1953 - “O petróleo é nosso”

A criação da Petrobras está diretamente relacionada ao movimento popular do início da década de 50 chamado “O petróleo é nosso”. O slogan ganhou as ruas e rompeu com o discurso vigente até então, de que apenas grandes consórcios internacionais seriam capazes de montar uma indústria petrolífera no Brasil.

Com a adesão popular, a força da campanha tem como resposta a Lei 2004. Aprovada no Congresso Nacional e assinada pelo então presidente Getúlio Vargas, no dia 3 de outubro de 1953, a lei dá origem a Petróleo Brasileiro S/A. – Petrobras. A partir desta data, a nova companhia assume o monopólio da pesquisa, exploração e refino do petróleo no país, além de comercialização de derivados.

O movimento “O petróleo é nosso”, responsável pelo surgimento da Petrobras, é uma das páginas importantes da história do Brasil. Não apenas pelo debate de uma nova política energética para o país, mas pela própria mobilização que gerou, com a adesão de segmentos distintos da sociedade.

Monteiro Lobato, por exemplo, foi um dos ícones deste movimento. Ainda no fim da década de 30, o escritor já havia levado a atmosfera política da campanha “O petróleo é nosso” ao universo infantil, muito antes do movimento tornar-se uma bandeira nacional. Em O Poço do Visconde - Geologia para Crianças –, publicado em 1938, o autor, contrariando o discurso oficial das autoridades de que não havia petróleo no Brasil, fez jorrar o óleo negro no Sítio do Pica-Pau Amarelo. Na obra ficcional de Lobato nasce a primeira empresa de petróleo brasileira: a companhia Donabentense de Petróleo.

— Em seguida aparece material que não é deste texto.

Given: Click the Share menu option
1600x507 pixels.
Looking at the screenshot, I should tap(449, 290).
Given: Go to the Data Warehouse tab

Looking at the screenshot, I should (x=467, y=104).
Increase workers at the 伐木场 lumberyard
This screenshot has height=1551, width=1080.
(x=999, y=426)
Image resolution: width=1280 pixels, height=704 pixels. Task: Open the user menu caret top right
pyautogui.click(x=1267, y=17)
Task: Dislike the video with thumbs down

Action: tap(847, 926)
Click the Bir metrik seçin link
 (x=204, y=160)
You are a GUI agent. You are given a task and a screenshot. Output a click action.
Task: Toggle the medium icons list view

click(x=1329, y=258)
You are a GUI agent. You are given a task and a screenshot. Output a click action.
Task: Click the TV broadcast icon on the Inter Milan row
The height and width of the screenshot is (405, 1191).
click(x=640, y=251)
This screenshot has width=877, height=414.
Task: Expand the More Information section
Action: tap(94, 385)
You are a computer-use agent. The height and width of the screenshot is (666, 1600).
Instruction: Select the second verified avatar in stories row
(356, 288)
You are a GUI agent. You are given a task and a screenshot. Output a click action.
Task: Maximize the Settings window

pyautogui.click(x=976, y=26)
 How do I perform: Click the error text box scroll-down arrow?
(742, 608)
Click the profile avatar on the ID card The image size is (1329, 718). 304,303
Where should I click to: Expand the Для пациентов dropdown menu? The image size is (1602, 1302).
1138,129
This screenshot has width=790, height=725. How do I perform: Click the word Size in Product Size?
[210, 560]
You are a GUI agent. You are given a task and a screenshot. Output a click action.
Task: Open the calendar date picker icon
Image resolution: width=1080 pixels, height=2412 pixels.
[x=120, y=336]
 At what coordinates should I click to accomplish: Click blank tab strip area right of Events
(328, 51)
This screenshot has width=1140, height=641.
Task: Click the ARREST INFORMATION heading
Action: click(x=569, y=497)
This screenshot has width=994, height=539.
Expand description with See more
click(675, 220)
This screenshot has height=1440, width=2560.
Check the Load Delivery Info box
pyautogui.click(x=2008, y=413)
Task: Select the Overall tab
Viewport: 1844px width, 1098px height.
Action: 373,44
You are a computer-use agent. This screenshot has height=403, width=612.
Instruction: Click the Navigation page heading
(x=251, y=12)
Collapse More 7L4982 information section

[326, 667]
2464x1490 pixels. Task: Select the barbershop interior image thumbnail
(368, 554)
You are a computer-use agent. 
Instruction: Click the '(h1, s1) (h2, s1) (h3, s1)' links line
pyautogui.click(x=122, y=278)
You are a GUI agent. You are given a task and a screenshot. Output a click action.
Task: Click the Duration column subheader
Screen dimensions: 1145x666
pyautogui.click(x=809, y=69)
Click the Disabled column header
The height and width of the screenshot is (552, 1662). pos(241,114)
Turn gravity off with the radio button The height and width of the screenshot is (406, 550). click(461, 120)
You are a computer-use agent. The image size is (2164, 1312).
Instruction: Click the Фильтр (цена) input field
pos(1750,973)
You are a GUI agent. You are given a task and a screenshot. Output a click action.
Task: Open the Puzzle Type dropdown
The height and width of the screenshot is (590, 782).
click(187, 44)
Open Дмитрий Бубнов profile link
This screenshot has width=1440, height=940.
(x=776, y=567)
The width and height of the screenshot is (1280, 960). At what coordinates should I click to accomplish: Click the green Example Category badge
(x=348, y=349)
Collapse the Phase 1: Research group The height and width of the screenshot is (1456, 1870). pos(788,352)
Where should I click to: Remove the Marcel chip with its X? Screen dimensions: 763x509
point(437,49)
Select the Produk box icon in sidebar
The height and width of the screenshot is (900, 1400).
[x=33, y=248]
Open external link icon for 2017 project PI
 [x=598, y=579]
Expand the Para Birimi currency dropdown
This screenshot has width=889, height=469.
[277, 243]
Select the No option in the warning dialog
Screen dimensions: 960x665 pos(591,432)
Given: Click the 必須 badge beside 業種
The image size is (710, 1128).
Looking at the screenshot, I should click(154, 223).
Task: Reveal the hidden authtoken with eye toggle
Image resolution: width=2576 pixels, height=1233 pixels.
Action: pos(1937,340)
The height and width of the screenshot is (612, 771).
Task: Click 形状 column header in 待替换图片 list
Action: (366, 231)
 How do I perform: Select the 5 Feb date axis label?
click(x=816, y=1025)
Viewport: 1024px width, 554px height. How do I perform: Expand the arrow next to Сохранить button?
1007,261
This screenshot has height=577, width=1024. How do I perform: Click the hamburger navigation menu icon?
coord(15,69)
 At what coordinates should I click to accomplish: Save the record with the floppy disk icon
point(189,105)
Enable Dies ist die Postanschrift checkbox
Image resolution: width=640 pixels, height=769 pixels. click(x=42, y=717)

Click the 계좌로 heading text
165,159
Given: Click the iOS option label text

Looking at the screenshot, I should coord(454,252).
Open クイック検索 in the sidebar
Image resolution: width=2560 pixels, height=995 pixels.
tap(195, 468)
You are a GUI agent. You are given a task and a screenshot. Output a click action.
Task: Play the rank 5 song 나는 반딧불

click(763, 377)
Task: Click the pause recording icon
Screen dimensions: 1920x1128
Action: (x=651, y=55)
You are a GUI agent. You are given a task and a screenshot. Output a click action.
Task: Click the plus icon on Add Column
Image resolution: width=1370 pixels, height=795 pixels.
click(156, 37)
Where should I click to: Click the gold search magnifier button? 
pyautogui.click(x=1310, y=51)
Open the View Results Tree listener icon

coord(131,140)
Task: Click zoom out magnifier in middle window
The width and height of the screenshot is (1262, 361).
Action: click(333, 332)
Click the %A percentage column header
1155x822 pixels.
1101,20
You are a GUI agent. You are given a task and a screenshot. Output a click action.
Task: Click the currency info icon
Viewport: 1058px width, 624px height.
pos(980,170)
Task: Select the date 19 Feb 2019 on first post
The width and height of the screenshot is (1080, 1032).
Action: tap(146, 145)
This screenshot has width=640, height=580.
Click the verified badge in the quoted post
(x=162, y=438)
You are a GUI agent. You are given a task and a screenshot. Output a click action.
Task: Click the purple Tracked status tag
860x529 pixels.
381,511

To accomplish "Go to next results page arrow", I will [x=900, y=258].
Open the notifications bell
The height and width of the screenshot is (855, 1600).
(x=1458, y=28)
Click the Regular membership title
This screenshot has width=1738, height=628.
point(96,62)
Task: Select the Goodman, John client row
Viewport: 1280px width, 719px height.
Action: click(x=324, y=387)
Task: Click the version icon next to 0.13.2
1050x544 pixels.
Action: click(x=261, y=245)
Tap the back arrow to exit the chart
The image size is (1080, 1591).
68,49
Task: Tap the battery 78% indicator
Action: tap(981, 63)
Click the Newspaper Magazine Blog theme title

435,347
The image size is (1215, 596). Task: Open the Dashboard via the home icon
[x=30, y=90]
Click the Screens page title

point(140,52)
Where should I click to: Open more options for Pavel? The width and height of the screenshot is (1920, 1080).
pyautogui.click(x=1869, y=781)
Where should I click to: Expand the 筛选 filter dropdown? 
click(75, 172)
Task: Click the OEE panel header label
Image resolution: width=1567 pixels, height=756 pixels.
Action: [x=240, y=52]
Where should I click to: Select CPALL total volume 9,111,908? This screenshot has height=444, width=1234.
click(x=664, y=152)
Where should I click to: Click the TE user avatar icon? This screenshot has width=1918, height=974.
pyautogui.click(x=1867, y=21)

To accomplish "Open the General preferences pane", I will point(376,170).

Outra manifestação significativa ocorre em Mataripe, na Bahia, onde se registra a famosa cena de Getúlio mostrando a mão direita coberta de petróleo em 1952, um ano antes da criação do monopólio sobre o petróleo e da própria Petrobras.

Atualmente: a Petrobras é líder mundial na extração de petróleo em águas profundas. O número de plataformas em alto-mar operadas pela companhia é maior do que a soma das segunda e terceira colocadas neste ranking. A produção atual supera 2 milhões barris de óleo equivalente por dia (petróleo e gás natural). Com a descoberta dos reservatórios do pré-sal, cuja produção chegou em junho à média diária de 310 mil barris de petróleo por dia, a empresa ganha fôlego para dobrar de tamanho até 2020, quando chegará aos 5,7 milhões de barris de óleo equivalente produzidos por dia.